Thursday, August 26, 2021

Cashing Out

I found an article this morning titled: "Cash will soon be obsolete. Will America be ready?" It started out as fairly bog-standard cheerleading for the Federal Reserve establishing a Central Bank Digital Currency; basically, a version of Bitcoin (or any other cryptocurrency, really), just this time, it's backed by the United States government, and so people could use it to pay their taxes. It's not a new idea... I want to say that I first encountered it a year or two ago. And a Federal Reserve version of Bitcoin is a bad idea on its face. It would come with a decent set of benefits, which, one suspects, is why the concept was floated in the first place. But this particular benefit articulated by the article's author, Eswar Prasad, struck me as perhaps ill-advised.

A central-bank digital currency can also be a useful policy tool. Typically, if the Federal Reserve wants to stimulate consumption and investment, it can cut interest rates and make cheap credit available. But if the economy is cratering and the Fed has already cut the short-term interest rate it controls to near zero, its options are limited. If cash were replaced with a digital dollar, however, the Fed could impose a negative interest rate by gradually shrinking the electronic balances in everyone’s digital currency accounts, creating an incentive for consumers to spend and for companies to invest.
Begging the expert's pardon, but if one of the expected benefits of a Central Bank Digital Currency is that said Central Banks can combat the Paradox of Thrift by adding a "use it or lose it" clause to people's money in order to force, either though spending or taking, a lowering of the aggregate Savings Rate, cash will most certainly not become obsolete, let alone "soon."
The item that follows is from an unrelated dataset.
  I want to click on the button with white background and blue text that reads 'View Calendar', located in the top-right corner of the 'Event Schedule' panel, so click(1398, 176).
There is already a certain segment of the public that understands inflation targets as an unwarranted tax on the value of their cash savings. The steady march of inflation forces people to take risks with their money simply to have it retain its purchasing power, given that standard bank accounts pay less than the rate of inflation in interest. And the idea that the Federal Reserve could simply remove money from one's digital currency account is likely to spark also sorts of conspiratorial thinking. I can almost hear people railing against "the mark of the Beast" already. Of course, that it will set of religious zealots is not a reason to avoid doing something, but how the public will see something might be. And a public that understands that their bank balances can be directly manipulated by the Federal Reserve is likely to trigger a flight to commodities, or some other assets that can't have their value eroded whenever the Federal Reserve concludes that people need to be levered into buying things that they'd rather not. And that doesn't even touch on financially straited people; imagine someone having to go to a landlord or a utility and plead for forbearance because the Federal Reserve has gradually shrunk their electronic balance below what they need to pay their rent, mortgage or electricity bill. In short, the idea that the Central Bank could literally erase people's savings for policy reasons isn't going to be seen as a plus to many people.
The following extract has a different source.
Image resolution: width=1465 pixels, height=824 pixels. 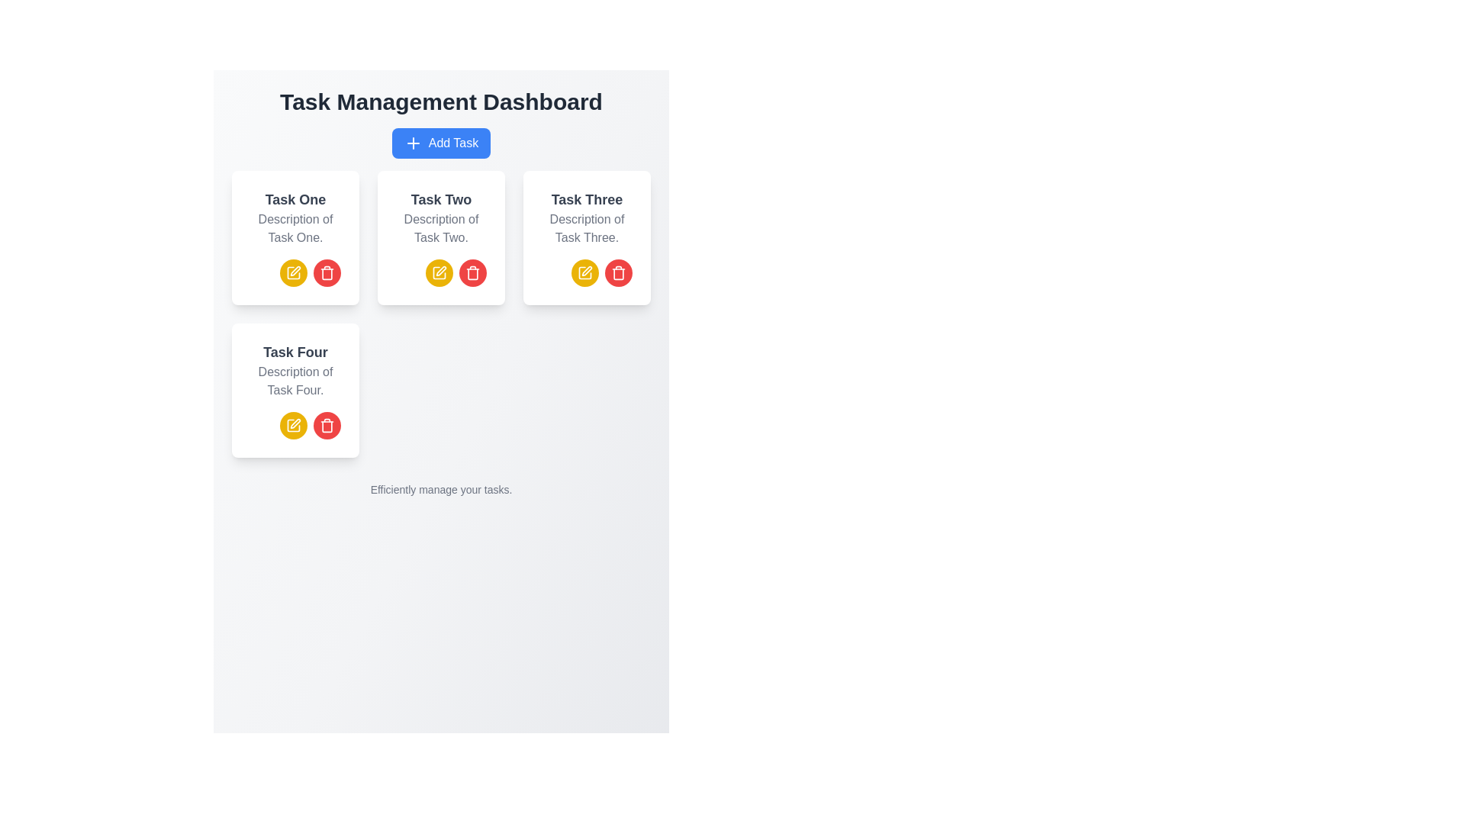 I want to click on the trash can button located in the bottom right of the third task card, so click(x=619, y=272).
But even without that, I suspect that it's too soon to predict the end of cash. Mr. Prasad rightly notes that the ability to trace and audit transactions, removing both anonymity and privacy from transfers of wealth is both a blessing and a curse. On the one hand, underground economies go away. On the other, the government can now see everyone that everyone does business with. One doesn't need to have a conspiratorial mindset to understand how the ability of government to see each and every transaction one makes could result in anxiety. Governments already have a high degree of confidence that no matter what may have been done in the past, the honest have nothing to hide from them. The honest, however, often feel differently. The perception that Big Brother is watching every penny they spend will certainly drive a fairly substantial constituency to maintain some form of anonymous means of purchasing goods and services. And the first leak of information that results in a someone being embarrassed, injured or killed will only accelerate that.

Whether Central Bank Digital Currencies are the wave of the future or not (and I suspect they are), physical currencies will never really go away. They're too useful and governments are not trustworthy enough.